Required action ▸ Below are the records. List every line holding the word "garsiakalbiai".

>>

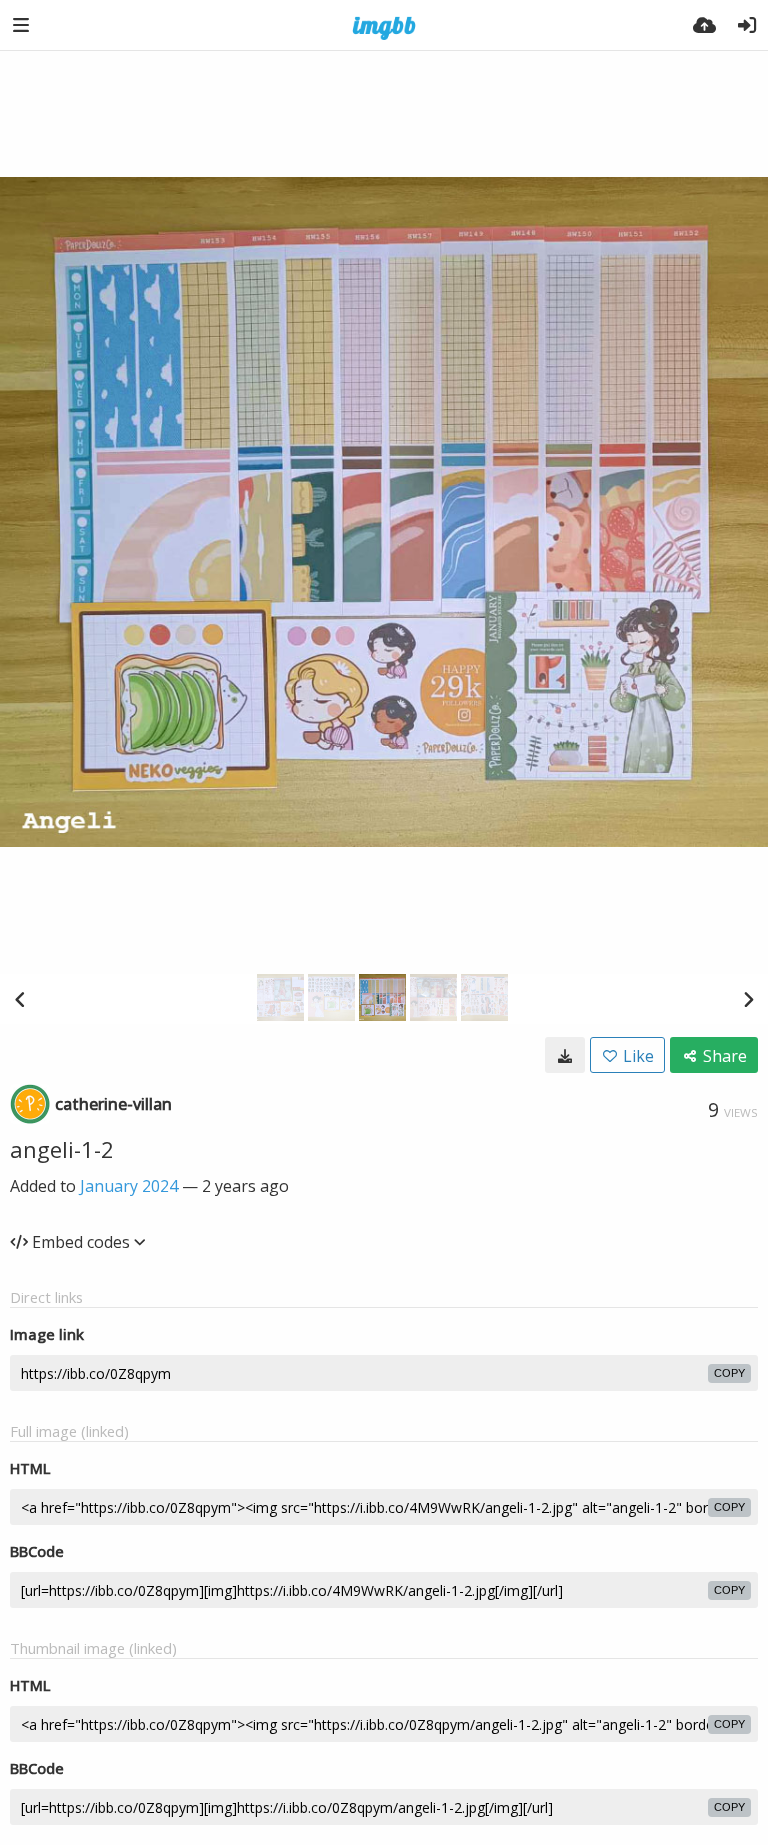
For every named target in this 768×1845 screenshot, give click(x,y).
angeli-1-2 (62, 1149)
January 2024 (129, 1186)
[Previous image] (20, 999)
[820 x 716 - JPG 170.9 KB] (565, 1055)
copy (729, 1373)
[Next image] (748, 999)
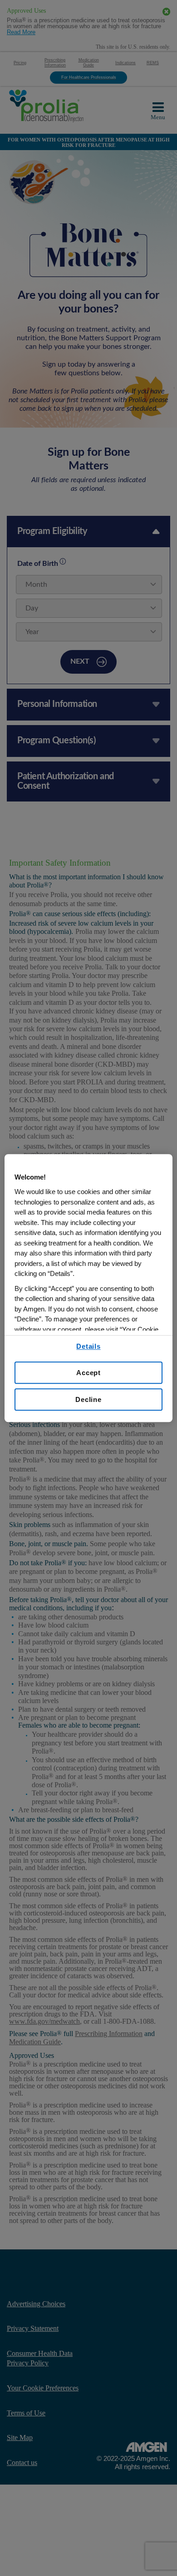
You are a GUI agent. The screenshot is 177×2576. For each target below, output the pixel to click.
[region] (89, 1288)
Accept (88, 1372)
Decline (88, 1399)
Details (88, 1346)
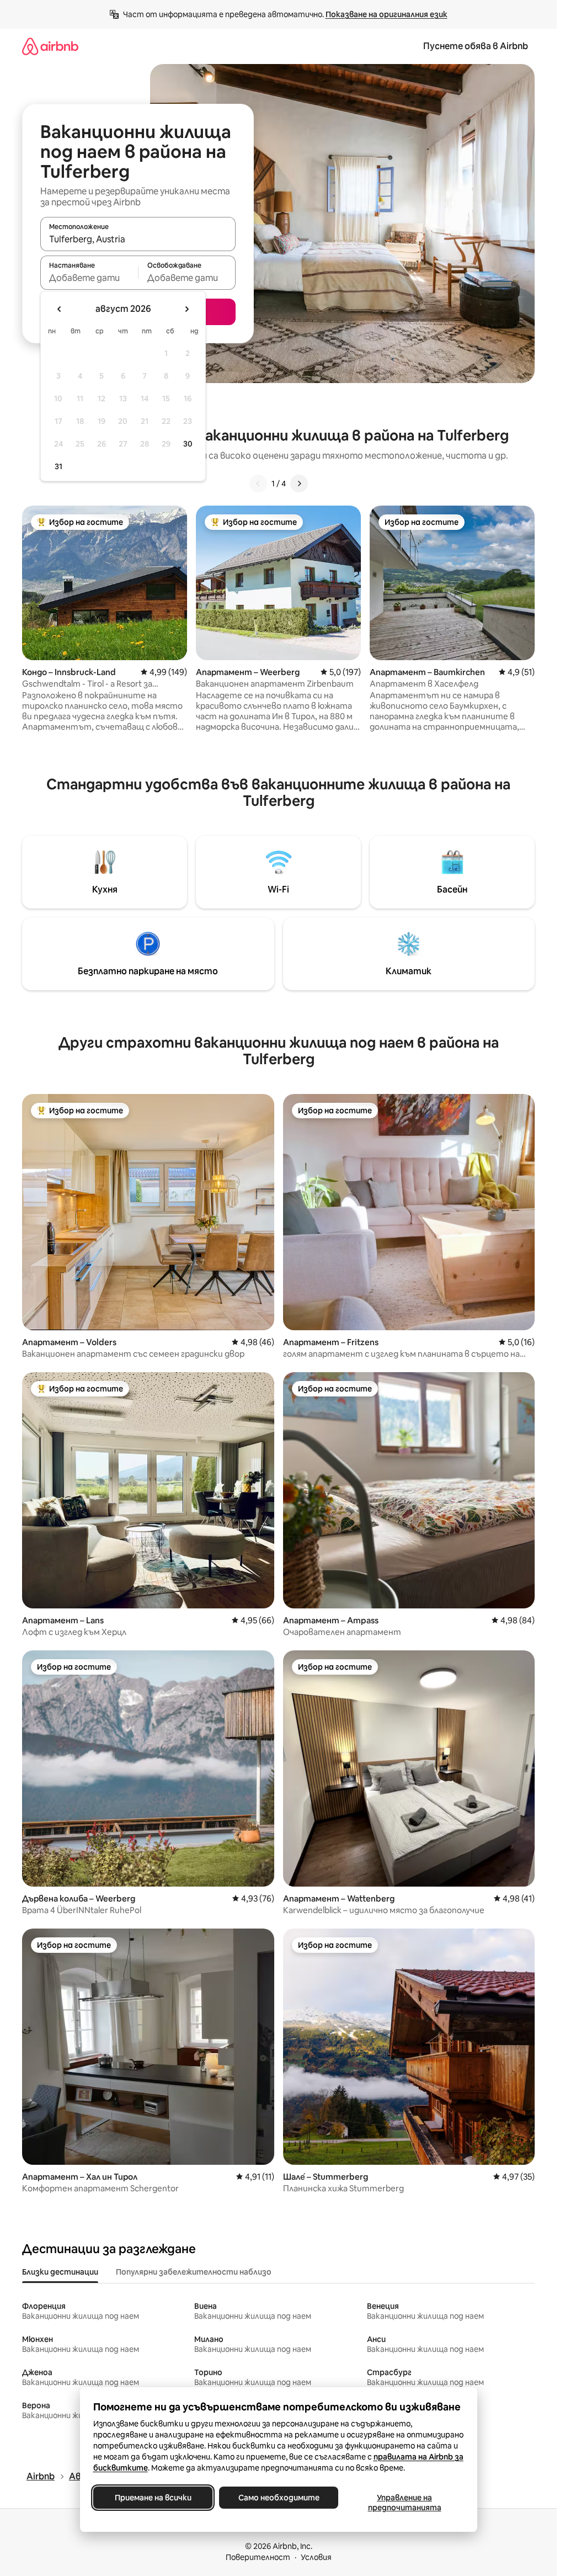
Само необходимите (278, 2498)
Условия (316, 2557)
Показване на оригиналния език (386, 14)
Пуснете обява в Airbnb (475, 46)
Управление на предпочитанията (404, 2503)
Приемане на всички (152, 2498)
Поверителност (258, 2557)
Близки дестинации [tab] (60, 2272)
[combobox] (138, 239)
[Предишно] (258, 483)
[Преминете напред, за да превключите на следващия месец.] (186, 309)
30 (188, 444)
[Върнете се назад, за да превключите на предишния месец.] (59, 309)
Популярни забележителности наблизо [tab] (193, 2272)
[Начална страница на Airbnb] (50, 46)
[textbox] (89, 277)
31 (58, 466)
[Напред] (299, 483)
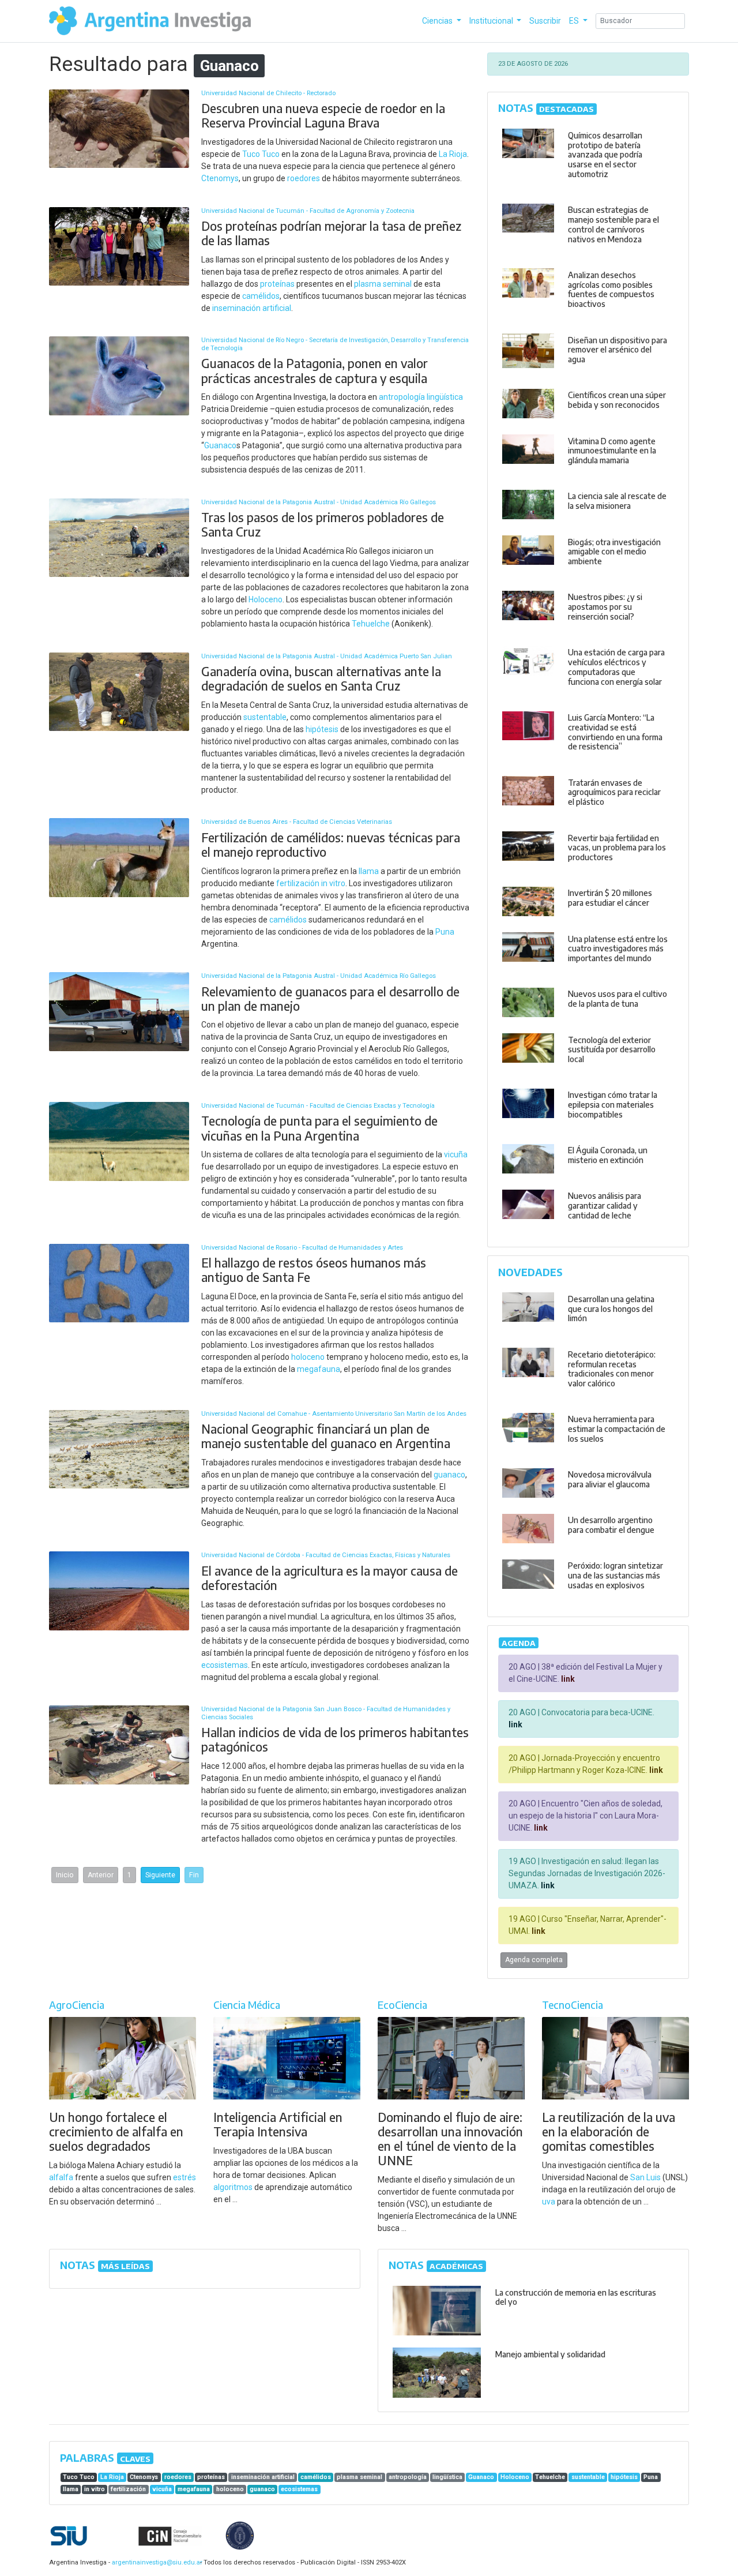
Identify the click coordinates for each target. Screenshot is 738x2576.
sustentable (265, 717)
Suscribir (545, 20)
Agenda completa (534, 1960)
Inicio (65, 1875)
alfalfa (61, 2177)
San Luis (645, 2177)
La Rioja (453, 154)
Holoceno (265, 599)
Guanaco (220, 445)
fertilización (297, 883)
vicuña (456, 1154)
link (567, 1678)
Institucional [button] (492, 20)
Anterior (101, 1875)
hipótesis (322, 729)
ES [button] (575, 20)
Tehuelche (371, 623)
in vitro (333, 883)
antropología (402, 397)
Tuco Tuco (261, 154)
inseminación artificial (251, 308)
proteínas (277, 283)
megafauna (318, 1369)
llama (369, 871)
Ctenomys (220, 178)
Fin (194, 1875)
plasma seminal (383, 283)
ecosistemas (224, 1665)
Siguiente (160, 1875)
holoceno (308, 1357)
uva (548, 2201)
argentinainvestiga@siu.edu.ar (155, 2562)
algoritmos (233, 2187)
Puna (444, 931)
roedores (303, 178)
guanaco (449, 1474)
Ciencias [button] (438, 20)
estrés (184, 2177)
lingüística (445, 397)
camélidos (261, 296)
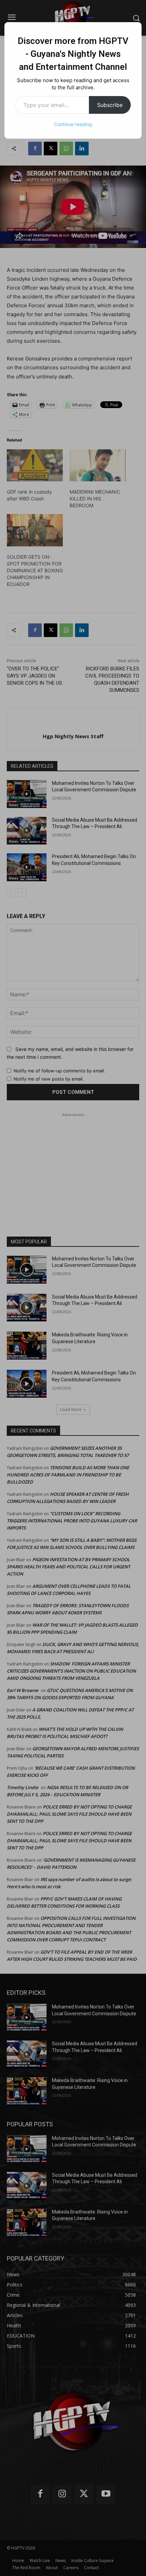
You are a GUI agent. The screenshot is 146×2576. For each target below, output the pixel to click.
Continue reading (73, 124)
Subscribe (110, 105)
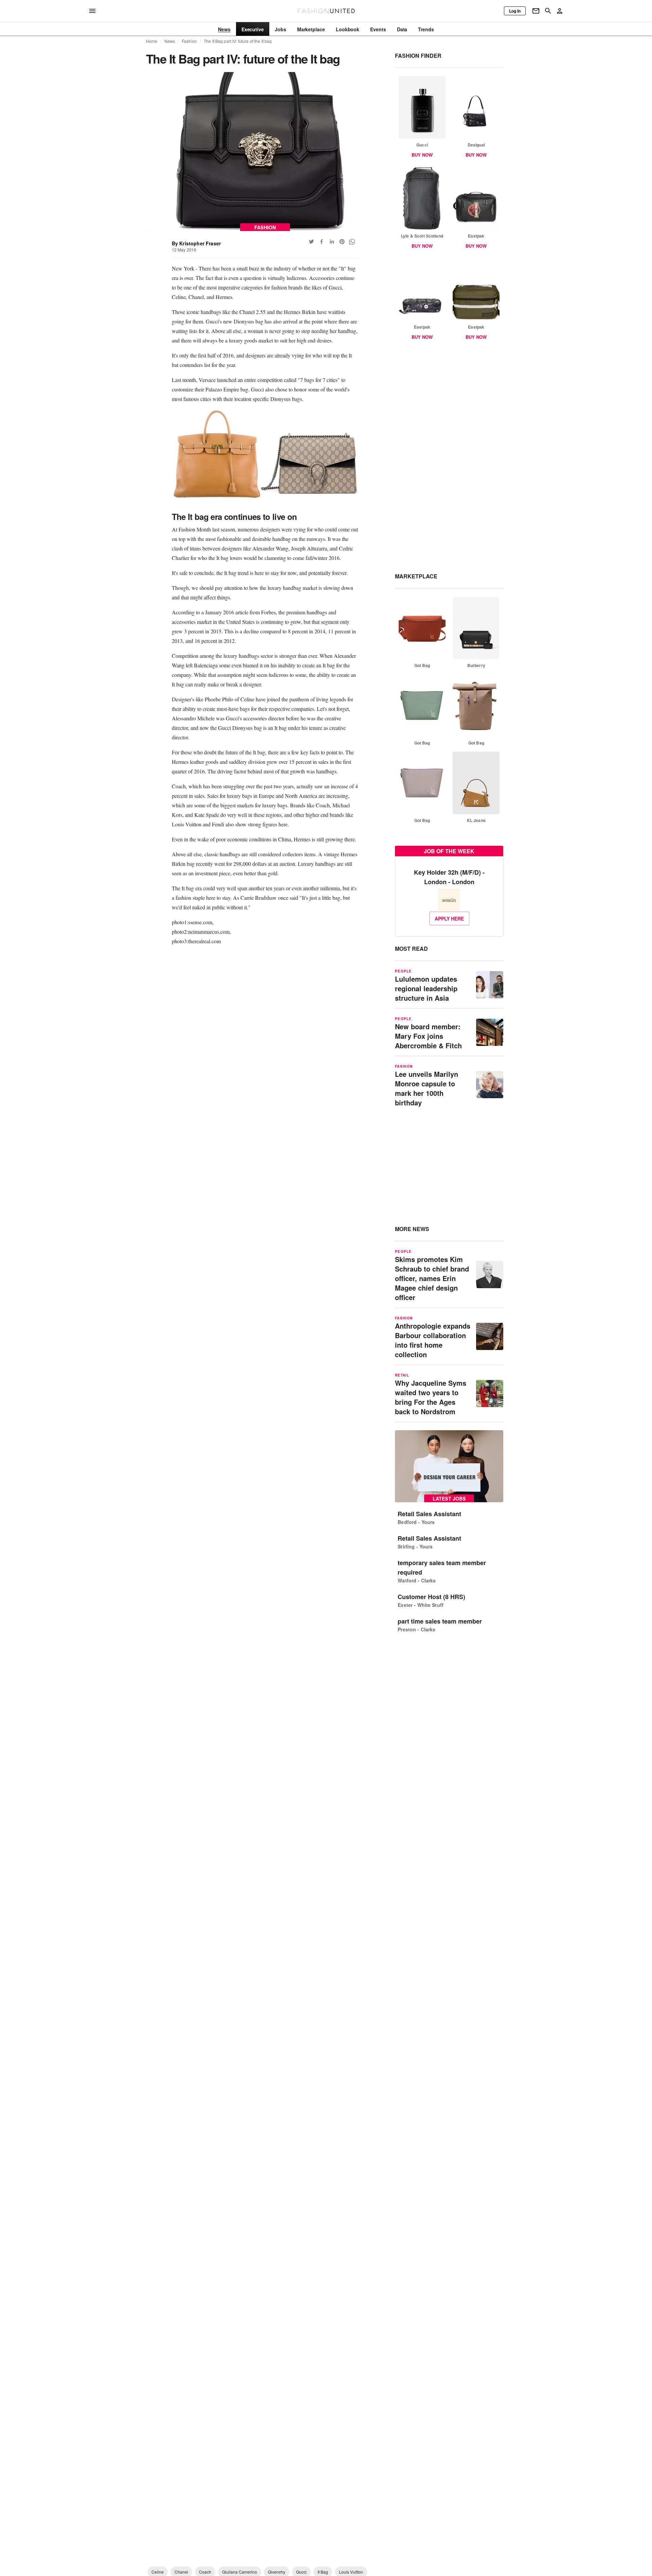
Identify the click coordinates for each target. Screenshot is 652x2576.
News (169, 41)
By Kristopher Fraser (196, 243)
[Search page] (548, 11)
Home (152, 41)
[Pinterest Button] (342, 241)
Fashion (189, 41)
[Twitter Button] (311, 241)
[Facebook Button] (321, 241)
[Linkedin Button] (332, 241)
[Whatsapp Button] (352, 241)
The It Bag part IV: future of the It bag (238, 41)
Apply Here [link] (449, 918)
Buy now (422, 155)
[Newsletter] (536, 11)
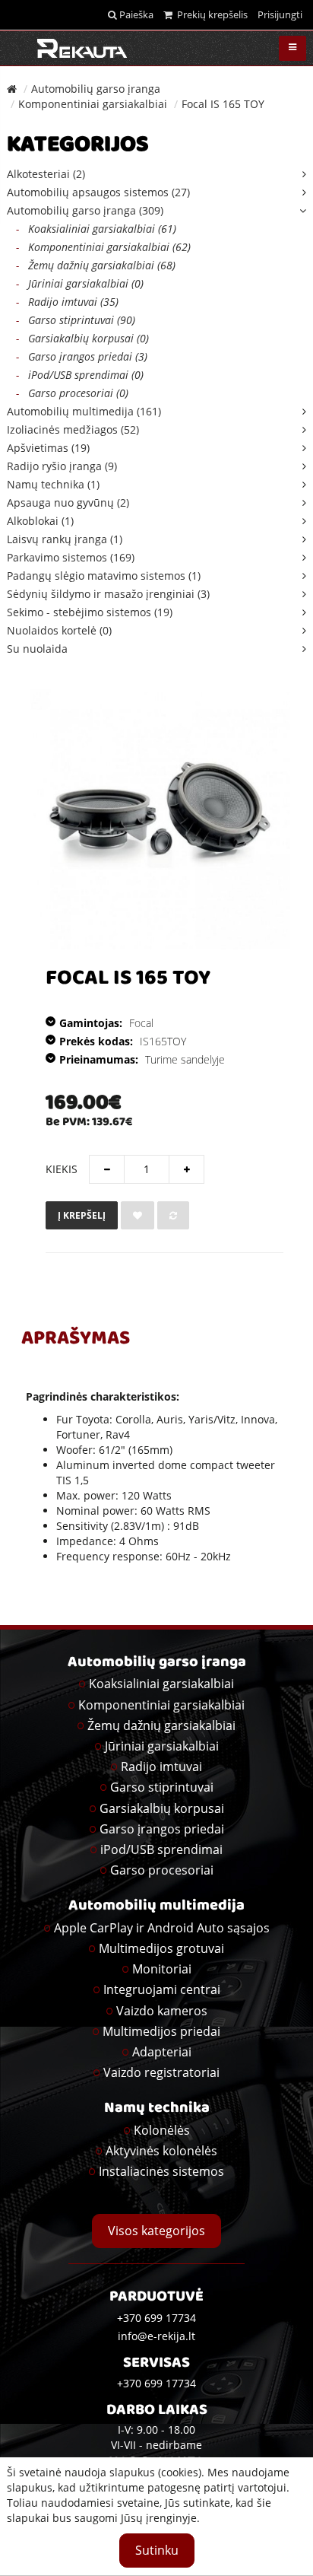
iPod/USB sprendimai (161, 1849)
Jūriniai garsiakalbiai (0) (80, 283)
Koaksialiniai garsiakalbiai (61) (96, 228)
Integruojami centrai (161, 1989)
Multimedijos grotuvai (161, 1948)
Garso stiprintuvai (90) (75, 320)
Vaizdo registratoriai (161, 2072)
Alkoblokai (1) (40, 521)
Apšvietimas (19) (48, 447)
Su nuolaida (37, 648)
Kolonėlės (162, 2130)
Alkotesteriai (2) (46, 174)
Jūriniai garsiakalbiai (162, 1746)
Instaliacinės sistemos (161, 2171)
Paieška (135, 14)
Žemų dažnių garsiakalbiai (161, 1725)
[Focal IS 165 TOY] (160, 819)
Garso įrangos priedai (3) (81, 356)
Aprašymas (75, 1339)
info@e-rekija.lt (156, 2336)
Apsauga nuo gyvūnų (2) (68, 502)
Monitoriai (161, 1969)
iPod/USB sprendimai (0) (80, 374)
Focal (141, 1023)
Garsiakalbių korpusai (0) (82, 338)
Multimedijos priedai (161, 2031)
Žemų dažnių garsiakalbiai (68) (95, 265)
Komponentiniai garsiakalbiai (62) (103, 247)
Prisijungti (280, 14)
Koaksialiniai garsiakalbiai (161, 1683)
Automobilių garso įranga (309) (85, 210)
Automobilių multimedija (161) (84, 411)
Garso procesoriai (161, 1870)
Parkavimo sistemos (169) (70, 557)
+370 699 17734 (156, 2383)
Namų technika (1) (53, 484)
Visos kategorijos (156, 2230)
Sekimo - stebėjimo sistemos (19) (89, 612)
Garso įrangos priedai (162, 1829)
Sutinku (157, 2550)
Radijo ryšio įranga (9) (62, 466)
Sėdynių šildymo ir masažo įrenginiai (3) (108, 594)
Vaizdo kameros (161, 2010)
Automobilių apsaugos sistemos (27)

<<

Response box ▸
Jūriniai garsiakalbiai (0) (80, 283)
Koaksialiniai garsiakalbiai (61) (96, 228)
Jūriniai garsiakalbiai (162, 1746)
Žemų dažnių garsiakalbiai (161, 1725)
Žemų dažnių garsiakalbiai (68) (95, 265)
Komponentiniai garsiakalbiai (62) (103, 247)
Koaksialiniai garsiakalbiai (161, 1683)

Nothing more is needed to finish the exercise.